**MATERIAL SUPPLIED:**
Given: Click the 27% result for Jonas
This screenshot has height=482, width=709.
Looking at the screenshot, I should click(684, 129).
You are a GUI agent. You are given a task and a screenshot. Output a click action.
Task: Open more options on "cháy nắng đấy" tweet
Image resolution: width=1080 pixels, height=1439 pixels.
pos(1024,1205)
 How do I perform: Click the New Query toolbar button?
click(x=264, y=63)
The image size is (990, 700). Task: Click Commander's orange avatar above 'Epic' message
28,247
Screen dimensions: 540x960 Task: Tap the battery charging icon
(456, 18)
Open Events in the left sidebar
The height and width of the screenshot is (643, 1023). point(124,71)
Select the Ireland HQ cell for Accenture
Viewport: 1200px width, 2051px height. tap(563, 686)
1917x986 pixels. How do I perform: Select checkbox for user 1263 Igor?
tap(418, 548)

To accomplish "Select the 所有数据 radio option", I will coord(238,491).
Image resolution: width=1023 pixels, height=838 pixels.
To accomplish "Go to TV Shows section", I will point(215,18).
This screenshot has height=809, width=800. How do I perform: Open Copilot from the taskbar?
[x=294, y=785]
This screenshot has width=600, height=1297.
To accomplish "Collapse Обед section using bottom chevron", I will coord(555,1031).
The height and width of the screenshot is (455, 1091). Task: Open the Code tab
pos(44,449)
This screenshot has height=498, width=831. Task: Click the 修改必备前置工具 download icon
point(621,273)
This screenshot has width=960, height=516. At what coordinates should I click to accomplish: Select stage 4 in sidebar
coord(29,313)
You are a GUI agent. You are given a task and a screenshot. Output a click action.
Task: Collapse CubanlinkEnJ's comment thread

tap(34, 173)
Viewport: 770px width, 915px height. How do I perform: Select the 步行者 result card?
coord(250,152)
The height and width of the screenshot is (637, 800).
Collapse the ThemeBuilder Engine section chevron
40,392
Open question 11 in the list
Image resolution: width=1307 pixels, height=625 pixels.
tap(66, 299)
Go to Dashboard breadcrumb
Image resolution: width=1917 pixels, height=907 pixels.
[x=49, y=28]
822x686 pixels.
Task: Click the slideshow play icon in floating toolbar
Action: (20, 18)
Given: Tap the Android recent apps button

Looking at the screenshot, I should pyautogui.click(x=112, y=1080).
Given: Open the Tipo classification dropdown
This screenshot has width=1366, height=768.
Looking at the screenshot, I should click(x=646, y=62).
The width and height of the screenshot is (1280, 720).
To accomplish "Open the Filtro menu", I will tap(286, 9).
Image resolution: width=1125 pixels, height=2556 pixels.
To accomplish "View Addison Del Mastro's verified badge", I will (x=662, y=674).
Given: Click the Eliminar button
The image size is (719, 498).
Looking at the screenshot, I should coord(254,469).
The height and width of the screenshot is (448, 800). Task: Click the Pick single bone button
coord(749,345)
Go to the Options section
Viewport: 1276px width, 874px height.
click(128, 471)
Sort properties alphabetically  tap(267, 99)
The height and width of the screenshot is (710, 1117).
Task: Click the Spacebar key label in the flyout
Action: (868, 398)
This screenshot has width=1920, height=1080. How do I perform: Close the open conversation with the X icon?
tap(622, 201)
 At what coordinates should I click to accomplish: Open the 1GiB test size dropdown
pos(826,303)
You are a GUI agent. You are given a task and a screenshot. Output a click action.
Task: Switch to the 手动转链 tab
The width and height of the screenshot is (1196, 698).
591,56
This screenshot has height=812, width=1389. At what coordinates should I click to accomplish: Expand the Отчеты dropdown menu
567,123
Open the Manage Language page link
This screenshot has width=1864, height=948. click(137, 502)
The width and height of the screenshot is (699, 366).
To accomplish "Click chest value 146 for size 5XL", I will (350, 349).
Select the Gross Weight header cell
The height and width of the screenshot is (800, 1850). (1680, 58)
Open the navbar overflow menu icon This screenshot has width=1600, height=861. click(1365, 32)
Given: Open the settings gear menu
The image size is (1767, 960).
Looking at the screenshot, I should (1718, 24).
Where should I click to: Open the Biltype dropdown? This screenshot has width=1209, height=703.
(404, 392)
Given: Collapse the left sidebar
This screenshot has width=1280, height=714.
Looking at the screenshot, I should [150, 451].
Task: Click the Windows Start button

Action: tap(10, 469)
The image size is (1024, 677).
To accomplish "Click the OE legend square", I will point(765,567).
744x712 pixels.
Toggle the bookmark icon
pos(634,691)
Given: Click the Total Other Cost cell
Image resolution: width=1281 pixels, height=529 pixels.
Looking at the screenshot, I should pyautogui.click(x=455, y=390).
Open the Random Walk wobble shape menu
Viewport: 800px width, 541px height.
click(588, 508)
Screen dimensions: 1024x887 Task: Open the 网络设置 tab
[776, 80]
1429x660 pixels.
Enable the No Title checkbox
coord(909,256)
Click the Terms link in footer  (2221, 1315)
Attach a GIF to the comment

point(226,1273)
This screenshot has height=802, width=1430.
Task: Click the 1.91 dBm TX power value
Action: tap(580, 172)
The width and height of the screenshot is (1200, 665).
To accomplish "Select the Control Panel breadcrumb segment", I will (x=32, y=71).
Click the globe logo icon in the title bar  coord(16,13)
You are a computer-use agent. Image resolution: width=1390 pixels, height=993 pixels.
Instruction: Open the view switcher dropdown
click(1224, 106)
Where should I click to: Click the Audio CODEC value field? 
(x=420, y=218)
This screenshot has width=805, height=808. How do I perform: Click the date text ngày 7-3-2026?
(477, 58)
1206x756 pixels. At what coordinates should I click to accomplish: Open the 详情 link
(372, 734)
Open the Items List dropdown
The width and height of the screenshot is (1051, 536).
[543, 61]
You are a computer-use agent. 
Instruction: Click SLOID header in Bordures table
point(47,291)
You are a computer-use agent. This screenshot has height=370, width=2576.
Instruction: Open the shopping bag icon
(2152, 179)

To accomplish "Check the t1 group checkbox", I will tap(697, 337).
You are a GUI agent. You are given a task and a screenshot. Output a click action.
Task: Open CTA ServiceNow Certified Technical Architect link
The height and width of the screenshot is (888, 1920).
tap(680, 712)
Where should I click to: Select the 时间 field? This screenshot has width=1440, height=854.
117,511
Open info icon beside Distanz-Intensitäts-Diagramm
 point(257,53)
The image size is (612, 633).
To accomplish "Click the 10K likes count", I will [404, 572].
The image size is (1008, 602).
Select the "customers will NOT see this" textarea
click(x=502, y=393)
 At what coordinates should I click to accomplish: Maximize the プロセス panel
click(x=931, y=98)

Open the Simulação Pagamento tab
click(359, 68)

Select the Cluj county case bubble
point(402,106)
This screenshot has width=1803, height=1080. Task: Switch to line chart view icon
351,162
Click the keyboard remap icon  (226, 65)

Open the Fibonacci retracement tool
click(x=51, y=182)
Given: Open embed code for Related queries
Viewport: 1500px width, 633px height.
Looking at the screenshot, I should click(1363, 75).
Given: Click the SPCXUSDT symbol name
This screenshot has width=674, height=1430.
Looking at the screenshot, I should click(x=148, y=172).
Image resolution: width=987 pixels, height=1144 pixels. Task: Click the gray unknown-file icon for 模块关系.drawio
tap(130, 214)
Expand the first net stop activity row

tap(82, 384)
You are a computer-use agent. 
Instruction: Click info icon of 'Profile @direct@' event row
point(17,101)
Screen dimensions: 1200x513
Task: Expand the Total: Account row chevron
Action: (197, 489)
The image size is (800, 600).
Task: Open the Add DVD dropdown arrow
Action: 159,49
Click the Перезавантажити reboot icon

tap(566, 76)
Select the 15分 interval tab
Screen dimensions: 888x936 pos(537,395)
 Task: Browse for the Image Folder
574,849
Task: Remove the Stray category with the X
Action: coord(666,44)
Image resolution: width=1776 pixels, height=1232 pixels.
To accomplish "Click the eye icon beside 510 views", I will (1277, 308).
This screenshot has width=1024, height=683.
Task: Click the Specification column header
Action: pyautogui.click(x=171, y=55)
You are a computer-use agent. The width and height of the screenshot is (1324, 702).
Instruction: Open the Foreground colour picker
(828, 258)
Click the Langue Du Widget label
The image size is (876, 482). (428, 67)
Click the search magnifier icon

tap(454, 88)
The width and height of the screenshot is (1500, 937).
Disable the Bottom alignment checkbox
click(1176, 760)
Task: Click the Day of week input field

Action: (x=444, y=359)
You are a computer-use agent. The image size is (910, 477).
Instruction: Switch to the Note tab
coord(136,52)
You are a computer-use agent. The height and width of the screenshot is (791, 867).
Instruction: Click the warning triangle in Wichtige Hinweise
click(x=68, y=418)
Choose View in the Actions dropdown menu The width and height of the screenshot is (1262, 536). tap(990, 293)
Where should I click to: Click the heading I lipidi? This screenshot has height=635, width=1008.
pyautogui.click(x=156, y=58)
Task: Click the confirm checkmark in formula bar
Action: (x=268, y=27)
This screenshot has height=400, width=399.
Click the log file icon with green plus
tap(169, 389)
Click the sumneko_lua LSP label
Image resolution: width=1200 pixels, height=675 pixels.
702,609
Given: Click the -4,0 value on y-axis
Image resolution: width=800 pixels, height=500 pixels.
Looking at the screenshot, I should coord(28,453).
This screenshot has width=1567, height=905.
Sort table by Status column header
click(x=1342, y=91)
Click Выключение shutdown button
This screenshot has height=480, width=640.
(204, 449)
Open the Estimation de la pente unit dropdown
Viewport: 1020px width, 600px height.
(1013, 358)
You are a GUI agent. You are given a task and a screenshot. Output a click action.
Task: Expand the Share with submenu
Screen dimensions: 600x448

**YOUR OBJECTIVE:**
Transcribe each line of the data above, unaltered, from the one where "Where should I click to: Open" appears to the one where "The image size is (1024, 677)." appears, inclusive of both.

**SOLUTION FOR THIS TASK:**
Where should I click to: Open the Biltype dropdown? This screenshot has width=1209, height=703.
(404, 392)
Given: Collapse the left sidebar
This screenshot has width=1280, height=714.
Looking at the screenshot, I should [150, 451].
Task: Click the Windows Start button

Action: tap(10, 469)
The image size is (1024, 677).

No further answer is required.